31 Mayıs 2011 Salı

Halkın Sesi’nin Programı ve Dünya Tasavvurum Üzerine

Seçim gününün iyice yaklaştığı şu günlerde kendimi en fazla yakın gördüğüm siyâsî partiden, Halkın Sesi Partisi’nden söz etmek istiyorum. Aşağıda ortaya koyacaklarım, parti programında karşılaştığım bazı deklerasyonlar ve bunlarla kendi dünya tasavvurumun kesiştiği noktalara ilişkin yorumlarımdır:

HAS Parti: “Dünyanın yaklaşık son üç yüz yılına damgasını vurmuş olan güç uygarlığı maalesef huzur ve barışı tesis edememiş aksine savaş ve işgaller, soykırımlar, açlık, yoksulluk ve sefalet artışı yaşanmış, insanoğlunun gözyaşı kurumamıştır.”

Yukarıdaki ifadelerin bende nasıl bir karşılık bulduğunu ancak biraz Avrupa tarihi anlatarak ortaya koyabilirim: Bilindiği gibi, Batının XVI. Yüzyıldan itibaren dinde reformasyona girişmesinin ardından ortaya çıkan yeni Hıristiyanlık her türlü sömürüye yeşik ışık yakmıştı. Reformasyonun babaları tezlerini, tüm bu sömürü düzenini Tanrı’ya güçlü birer kul olarak hizmet etme te’viliyle meşrûlaştırıyorlardı. Esasen bu gelişmeler Avrupa ve Hıristiyanlık tarihi açısından değerlendirildiğinde son derece “anlamlı” durmaktadır. Çünkü karanlık Ortaçağların feodal düzeninin ardından coğrafî keşifler ve Amerika’nın istilâsıyla Avrupa’ya akan inanılmaz servetin eşitliksiz dağılımı bir takım köklü değişimleri gerekli kılmaktaydı. Feodal düzenin toprakların üçte ikisine sahip olup halka para karşılığı cennet vadeden kilisesi, yeni parababaları karşısında gücünü yitirmiş; ortaya koyulan düzenlemelere rıza göstermekten başka bir seçeneği kalmamıştı. H. Preserved Smith, Reform Çağı (1920) isimli eserinde, yaşanan kapitalist devrimin, Reform’dan daha derin ve kalıcı sonuçlara yol açtığını; Reform beraberindeki kapitalist devrimle, çağın bireyci ruhunun ortaya çıktığını söylüyor. Ortak çabanın yerini, bu dönemde, özel girişim ve rekabet almıştır.

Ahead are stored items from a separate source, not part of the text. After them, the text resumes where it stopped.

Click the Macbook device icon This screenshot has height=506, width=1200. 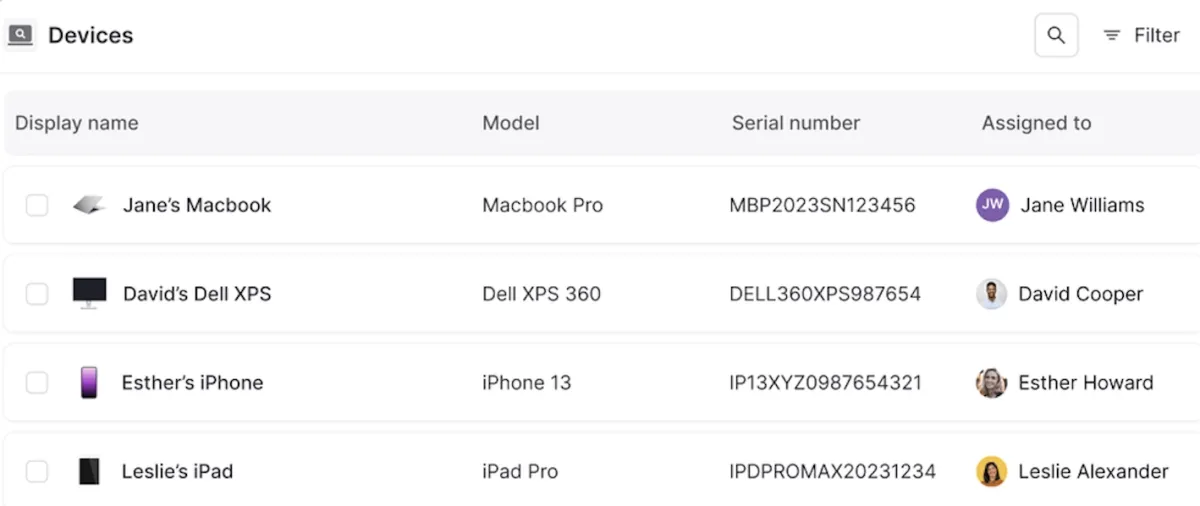point(89,205)
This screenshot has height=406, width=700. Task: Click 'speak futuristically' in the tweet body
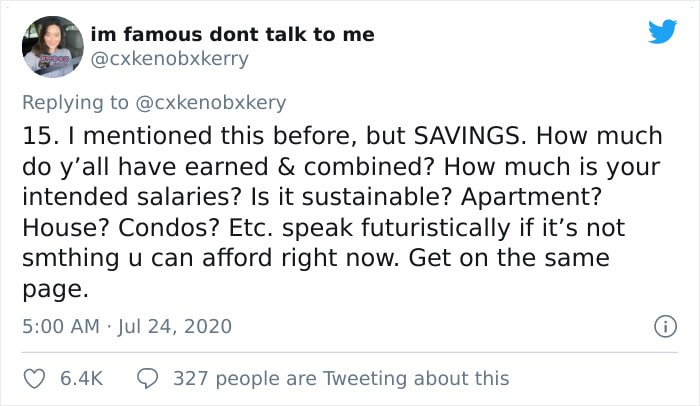click(x=396, y=228)

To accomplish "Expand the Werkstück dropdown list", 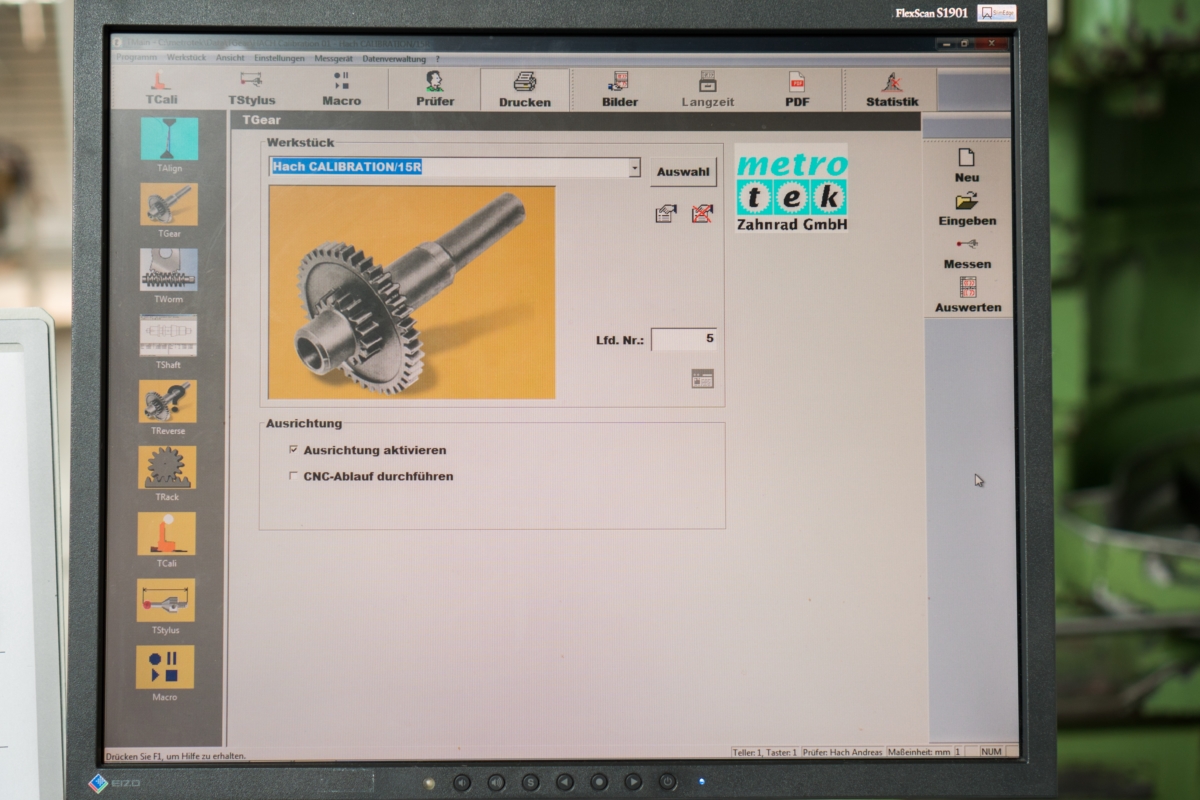I will coord(634,168).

Geçmiş yüzyılların batılı dünya düzeni sahip olduğu iktidar gücüyle, Batı-dışı geleneksel toplumları da etkisi altına almış; hiç bilmedikleri bu yeni siyasî ve iktisadî güç karşısında devletler kendilerini korumak için yeniden konumlanmak durumunda kalmışlardı. Ancak, Osmanlı gibi dinî ve geleneksel değerler üzerine kurulmuş bir devletin “yenileşme-Batılılaşma-kapitalistleşme” çabaları ciddi doku uyuşmazlıkları nedeniyle büyük ölçüde başarısız olmuştur. Son tahlilde Batı’nın Reformasyonunu takip eden yıllardan itibaren, günümüze değin Türk Batılılaşması, çözümsüz bir tartışma konusu olarak canlılığını daima korumaktadır.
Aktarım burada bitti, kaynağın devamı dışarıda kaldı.